Segment Open

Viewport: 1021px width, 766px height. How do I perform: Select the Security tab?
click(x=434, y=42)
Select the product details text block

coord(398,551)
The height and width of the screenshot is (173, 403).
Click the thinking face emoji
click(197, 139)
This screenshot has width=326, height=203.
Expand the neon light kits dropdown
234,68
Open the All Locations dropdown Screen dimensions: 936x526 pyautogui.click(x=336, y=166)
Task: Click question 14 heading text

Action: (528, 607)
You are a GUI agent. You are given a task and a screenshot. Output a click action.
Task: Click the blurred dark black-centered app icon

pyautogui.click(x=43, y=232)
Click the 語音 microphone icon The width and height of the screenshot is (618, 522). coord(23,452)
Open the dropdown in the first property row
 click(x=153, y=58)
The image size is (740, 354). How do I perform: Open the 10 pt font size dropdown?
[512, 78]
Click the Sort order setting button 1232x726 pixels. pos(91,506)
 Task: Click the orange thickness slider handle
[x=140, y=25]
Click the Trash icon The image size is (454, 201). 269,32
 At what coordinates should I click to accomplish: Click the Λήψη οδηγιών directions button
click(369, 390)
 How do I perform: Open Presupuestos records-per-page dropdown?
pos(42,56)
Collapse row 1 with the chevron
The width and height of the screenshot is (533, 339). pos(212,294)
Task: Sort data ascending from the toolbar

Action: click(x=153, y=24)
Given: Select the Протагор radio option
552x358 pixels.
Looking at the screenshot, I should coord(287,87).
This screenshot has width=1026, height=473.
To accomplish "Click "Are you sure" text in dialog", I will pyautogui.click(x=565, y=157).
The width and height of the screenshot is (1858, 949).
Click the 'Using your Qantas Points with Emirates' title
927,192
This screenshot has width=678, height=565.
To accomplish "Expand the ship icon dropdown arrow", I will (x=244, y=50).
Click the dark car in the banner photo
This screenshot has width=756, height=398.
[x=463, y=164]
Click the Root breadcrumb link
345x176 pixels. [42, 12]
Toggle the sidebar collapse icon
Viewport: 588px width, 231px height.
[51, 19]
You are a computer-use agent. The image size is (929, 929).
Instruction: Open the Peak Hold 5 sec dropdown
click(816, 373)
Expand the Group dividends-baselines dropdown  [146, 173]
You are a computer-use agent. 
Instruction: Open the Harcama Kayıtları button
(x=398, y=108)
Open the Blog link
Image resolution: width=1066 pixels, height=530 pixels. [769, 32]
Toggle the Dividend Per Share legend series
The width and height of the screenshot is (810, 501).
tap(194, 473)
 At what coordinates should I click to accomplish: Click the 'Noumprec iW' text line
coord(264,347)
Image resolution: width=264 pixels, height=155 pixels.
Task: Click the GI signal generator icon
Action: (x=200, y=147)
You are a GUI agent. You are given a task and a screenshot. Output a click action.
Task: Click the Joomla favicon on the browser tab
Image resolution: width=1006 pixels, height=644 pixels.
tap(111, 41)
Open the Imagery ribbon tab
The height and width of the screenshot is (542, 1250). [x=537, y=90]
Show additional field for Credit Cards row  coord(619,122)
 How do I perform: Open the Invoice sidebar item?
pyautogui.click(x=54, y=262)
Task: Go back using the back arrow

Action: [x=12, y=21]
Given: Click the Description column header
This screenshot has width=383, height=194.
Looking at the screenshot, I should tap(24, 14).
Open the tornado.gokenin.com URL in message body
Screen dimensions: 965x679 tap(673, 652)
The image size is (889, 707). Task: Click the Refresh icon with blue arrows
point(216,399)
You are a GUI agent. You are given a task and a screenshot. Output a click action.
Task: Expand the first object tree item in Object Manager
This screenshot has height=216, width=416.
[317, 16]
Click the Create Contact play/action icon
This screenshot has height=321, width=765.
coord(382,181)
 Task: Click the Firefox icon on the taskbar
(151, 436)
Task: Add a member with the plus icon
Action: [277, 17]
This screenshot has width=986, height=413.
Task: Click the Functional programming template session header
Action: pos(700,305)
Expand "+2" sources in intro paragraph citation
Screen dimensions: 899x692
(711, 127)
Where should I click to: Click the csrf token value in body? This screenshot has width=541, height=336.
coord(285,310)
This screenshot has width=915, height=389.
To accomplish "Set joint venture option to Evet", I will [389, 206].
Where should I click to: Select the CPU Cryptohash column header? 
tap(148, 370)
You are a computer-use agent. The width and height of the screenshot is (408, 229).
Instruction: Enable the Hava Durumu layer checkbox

Segment Closed

DESCRIPTION OF THE TASK.
Repeat each entry exactly as it was given.

SOLVED EXERCISE.
Viewport: 1021px width, 766px height. How do I perform: Select the Security tab?
click(x=434, y=42)
Select the product details text block

coord(398,551)
The height and width of the screenshot is (173, 403).
Click the thinking face emoji
click(197, 139)
This screenshot has width=326, height=203.
Expand the neon light kits dropdown
234,68
Open the All Locations dropdown Screen dimensions: 936x526 pyautogui.click(x=336, y=166)
Task: Click question 14 heading text

Action: (528, 607)
You are a GUI agent. You are given a task and a screenshot. Output a click action.
Task: Click the blurred dark black-centered app icon

pyautogui.click(x=43, y=232)
Click the 語音 microphone icon The width and height of the screenshot is (618, 522). coord(23,452)
Open the dropdown in the first property row
 click(x=153, y=58)
The image size is (740, 354). How do I perform: Open the 10 pt font size dropdown?
[512, 78]
Click the Sort order setting button 1232x726 pixels. pos(91,506)
 Task: Click the orange thickness slider handle
[x=140, y=25]
Click the Trash icon The image size is (454, 201). 269,32
 At what coordinates should I click to accomplish: Click the Λήψη οδηγιών directions button
click(369, 390)
 How do I perform: Open Presupuestos records-per-page dropdown?
pos(42,56)
Collapse row 1 with the chevron
The width and height of the screenshot is (533, 339). pos(212,294)
Task: Sort data ascending from the toolbar

Action: click(x=153, y=24)
Given: Select the Протагор radio option
552x358 pixels.
Looking at the screenshot, I should coord(287,87).
This screenshot has width=1026, height=473.
To accomplish "Click "Are you sure" text in dialog", I will pyautogui.click(x=565, y=157).
The width and height of the screenshot is (1858, 949).
Click the 'Using your Qantas Points with Emirates' title
927,192
This screenshot has width=678, height=565.
To accomplish "Expand the ship icon dropdown arrow", I will (x=244, y=50).
Click the dark car in the banner photo
This screenshot has width=756, height=398.
[x=463, y=164]
Click the Root breadcrumb link
345x176 pixels. [42, 12]
Toggle the sidebar collapse icon
Viewport: 588px width, 231px height.
[51, 19]
You are a computer-use agent. The image size is (929, 929).
Instruction: Open the Peak Hold 5 sec dropdown
click(816, 373)
Expand the Group dividends-baselines dropdown  [146, 173]
You are a computer-use agent. 
Instruction: Open the Harcama Kayıtları button
(x=398, y=108)
Open the Blog link
Image resolution: width=1066 pixels, height=530 pixels. [769, 32]
Toggle the Dividend Per Share legend series
The width and height of the screenshot is (810, 501).
tap(194, 473)
 At what coordinates should I click to accomplish: Click the 'Noumprec iW' text line
coord(264,347)
Image resolution: width=264 pixels, height=155 pixels.
Task: Click the GI signal generator icon
Action: (x=200, y=147)
You are a GUI agent. You are given a task and a screenshot. Output a click action.
Task: Click the Joomla favicon on the browser tab
Image resolution: width=1006 pixels, height=644 pixels.
tap(111, 41)
Open the Imagery ribbon tab
The height and width of the screenshot is (542, 1250). [x=537, y=90]
Show additional field for Credit Cards row  coord(619,122)
 How do I perform: Open the Invoice sidebar item?
pyautogui.click(x=54, y=262)
Task: Go back using the back arrow

Action: [x=12, y=21]
Given: Click the Description column header
This screenshot has width=383, height=194.
Looking at the screenshot, I should tap(24, 14).
Open the tornado.gokenin.com URL in message body
Screen dimensions: 965x679 tap(673, 652)
The image size is (889, 707). Task: Click the Refresh icon with blue arrows
point(216,399)
You are a GUI agent. You are given a task and a screenshot. Output a click action.
Task: Expand the first object tree item in Object Manager
This screenshot has height=216, width=416.
[317, 16]
Click the Create Contact play/action icon
This screenshot has height=321, width=765.
coord(382,181)
 Task: Click the Firefox icon on the taskbar
(151, 436)
Task: Add a member with the plus icon
Action: [277, 17]
This screenshot has width=986, height=413.
Task: Click the Functional programming template session header
Action: pos(700,305)
Expand "+2" sources in intro paragraph citation
Screen dimensions: 899x692
(711, 127)
Where should I click to: Click the csrf token value in body? This screenshot has width=541, height=336.
coord(285,310)
This screenshot has width=915, height=389.
To accomplish "Set joint venture option to Evet", I will [389, 206].
Where should I click to: Select the CPU Cryptohash column header? 
tap(148, 370)
You are a computer-use agent. The width and height of the screenshot is (408, 229).
Instruction: Enable the Hava Durumu layer checkbox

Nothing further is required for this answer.